* **Directives**
1. Transcribe the part of the commentary excerpt that opens with the words containing "Sorry for doing" and closes with "and for all!".
2. Continue the blog commentary on the Grammys and Donald Trump from the point where it ends.

* **Document extract**
** START **

I know I promised, but what the hell:

Li Zhou: [02-06] The Grammys' Beyoncé snubs speak to a deeper problem: Beyoncé was snubbed? "They're emblematic of how the awards have failed Black artists." As someone who has never had any expectation of Grammy ever doing anything right, I find the very notion that anyone could be so certainly deserving of a win as to be snubbed baffling.


Sorry for doing this to you, but I'm going to quote a Donald Trump tweet (quoted by Matthew Yglesias, reposted by Dean Baker, my emphasis added):

2024 is our Final Battle. With you at my side, we will demolish the Deep State, we will expel the warmongers from our government, we will drive out the globalists, we will cast out the Communists, Marxists, and Fascists, we will throw off the sick political class that hates our Country, we will rout the Fake News Media, we will Drain the Swamp, and we will liberate our country from these tyrants and villains once and for all!

** END **

* **Provided material**
** START **

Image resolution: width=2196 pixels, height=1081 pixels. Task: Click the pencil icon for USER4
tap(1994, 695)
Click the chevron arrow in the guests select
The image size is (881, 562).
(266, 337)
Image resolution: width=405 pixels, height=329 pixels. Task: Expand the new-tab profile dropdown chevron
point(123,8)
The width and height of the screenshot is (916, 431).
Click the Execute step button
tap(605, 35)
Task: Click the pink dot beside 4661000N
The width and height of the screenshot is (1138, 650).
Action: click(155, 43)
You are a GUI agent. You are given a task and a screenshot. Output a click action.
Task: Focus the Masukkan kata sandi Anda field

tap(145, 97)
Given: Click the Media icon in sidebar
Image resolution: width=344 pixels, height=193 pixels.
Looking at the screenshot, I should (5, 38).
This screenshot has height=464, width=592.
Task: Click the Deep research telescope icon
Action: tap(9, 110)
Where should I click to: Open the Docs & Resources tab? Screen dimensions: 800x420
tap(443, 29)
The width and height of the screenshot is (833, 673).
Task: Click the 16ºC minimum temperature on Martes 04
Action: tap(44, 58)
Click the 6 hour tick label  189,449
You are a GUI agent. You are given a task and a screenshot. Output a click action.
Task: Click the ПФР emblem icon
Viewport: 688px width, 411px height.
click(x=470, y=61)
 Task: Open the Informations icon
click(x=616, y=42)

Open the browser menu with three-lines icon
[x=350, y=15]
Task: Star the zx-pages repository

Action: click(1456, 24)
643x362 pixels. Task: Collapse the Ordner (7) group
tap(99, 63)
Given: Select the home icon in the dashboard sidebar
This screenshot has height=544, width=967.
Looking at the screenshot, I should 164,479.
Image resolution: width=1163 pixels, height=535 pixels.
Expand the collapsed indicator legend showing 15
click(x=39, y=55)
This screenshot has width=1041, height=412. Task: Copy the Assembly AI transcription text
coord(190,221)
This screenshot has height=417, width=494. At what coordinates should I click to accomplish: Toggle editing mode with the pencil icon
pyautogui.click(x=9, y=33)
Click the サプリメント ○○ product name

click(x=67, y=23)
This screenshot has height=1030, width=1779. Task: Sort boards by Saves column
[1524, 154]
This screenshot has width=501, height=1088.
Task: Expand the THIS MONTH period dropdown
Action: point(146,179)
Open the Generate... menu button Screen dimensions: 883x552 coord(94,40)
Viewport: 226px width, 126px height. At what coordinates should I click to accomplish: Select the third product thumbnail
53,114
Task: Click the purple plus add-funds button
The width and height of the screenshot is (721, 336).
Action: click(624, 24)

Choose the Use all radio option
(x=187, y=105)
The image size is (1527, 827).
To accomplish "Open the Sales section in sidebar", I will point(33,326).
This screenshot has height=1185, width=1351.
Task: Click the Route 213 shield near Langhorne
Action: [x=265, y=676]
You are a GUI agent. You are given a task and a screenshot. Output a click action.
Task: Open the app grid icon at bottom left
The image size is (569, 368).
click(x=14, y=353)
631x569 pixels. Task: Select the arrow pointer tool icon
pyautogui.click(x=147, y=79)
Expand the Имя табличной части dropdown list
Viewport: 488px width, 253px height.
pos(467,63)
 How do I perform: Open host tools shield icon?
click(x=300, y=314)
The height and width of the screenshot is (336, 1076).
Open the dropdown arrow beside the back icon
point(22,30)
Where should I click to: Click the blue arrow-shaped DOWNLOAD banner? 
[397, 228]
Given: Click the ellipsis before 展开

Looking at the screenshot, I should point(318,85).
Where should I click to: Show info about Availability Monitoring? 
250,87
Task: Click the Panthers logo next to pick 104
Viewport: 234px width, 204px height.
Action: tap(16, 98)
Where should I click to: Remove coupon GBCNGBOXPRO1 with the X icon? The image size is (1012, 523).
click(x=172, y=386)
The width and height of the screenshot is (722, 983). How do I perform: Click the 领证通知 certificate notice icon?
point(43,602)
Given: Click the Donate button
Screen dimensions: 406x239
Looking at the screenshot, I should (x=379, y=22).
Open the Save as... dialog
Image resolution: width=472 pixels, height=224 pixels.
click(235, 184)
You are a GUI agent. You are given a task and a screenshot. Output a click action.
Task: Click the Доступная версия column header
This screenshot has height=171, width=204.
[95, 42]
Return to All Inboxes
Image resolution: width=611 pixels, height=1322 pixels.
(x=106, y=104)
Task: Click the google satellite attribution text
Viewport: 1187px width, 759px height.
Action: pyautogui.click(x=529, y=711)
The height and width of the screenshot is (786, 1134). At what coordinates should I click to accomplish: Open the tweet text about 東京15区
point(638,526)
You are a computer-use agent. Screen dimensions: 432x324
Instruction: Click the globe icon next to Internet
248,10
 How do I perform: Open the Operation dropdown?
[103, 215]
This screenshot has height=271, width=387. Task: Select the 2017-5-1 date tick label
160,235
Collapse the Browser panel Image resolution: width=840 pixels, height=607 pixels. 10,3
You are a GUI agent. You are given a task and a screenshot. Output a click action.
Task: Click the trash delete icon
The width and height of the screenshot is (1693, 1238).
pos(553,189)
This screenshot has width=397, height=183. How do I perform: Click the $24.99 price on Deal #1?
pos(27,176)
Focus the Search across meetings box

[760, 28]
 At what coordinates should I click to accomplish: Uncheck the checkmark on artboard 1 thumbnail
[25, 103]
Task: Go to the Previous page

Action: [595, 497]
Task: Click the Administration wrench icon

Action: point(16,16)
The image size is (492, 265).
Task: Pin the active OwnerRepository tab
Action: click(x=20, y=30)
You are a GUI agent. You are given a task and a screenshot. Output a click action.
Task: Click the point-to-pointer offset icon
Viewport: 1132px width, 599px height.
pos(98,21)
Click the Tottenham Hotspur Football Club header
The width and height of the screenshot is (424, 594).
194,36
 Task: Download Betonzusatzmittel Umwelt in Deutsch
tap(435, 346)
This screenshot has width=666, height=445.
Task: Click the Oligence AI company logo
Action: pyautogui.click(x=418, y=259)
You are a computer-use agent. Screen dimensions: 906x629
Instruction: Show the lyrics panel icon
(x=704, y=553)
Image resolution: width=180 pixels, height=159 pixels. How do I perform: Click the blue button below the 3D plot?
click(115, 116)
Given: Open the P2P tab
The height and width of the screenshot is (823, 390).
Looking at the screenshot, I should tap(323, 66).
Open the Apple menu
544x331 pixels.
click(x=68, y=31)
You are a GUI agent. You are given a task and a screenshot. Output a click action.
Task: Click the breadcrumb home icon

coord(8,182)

** END **

* **Responses for each task**
1.
Sorry for doing this to you, but I'm going to quote a Donald Trump tweet (quoted by Matthew Yglesias, reposted by Dean Baker, my emphasis added):

2024 is our Final Battle. With you at my side, we will demolish the Deep State, we will expel the warmongers from our government, we will drive out the globalists, we will cast out the Communists, Marxists, and Fascists, we will throw off the sick political class that hates our Country, we will rout the Fake News Media, we will Drain the Swamp, and we will liberate our country from these tyrants and villains once and for all!

2.
Yglesias responded: "This stuff is demented but it also serves to deflect attention from the boring reality that what he's going to do is cut rich people's taxes, raise prescription drug prices, let companies dump more shit in the water, etc etc etc." There's a lot of hyperbole in this pitch, but who can doubts that there are warmongers in the cururent government, that they are pushing us into more perilous foreign entanglements, and that Biden isn't likely to restrain much less break from them. There's good reason to doubt that Trump can fix this, but if he wants to campaign on the promise, many people will find slim chance preferable to none. Moreover, the rest of his pitch is coherent and forceful, and is likely to resonate with the propaganda pitch much of the media -- and not just the shills at Fox -- have been pushing over the last decade.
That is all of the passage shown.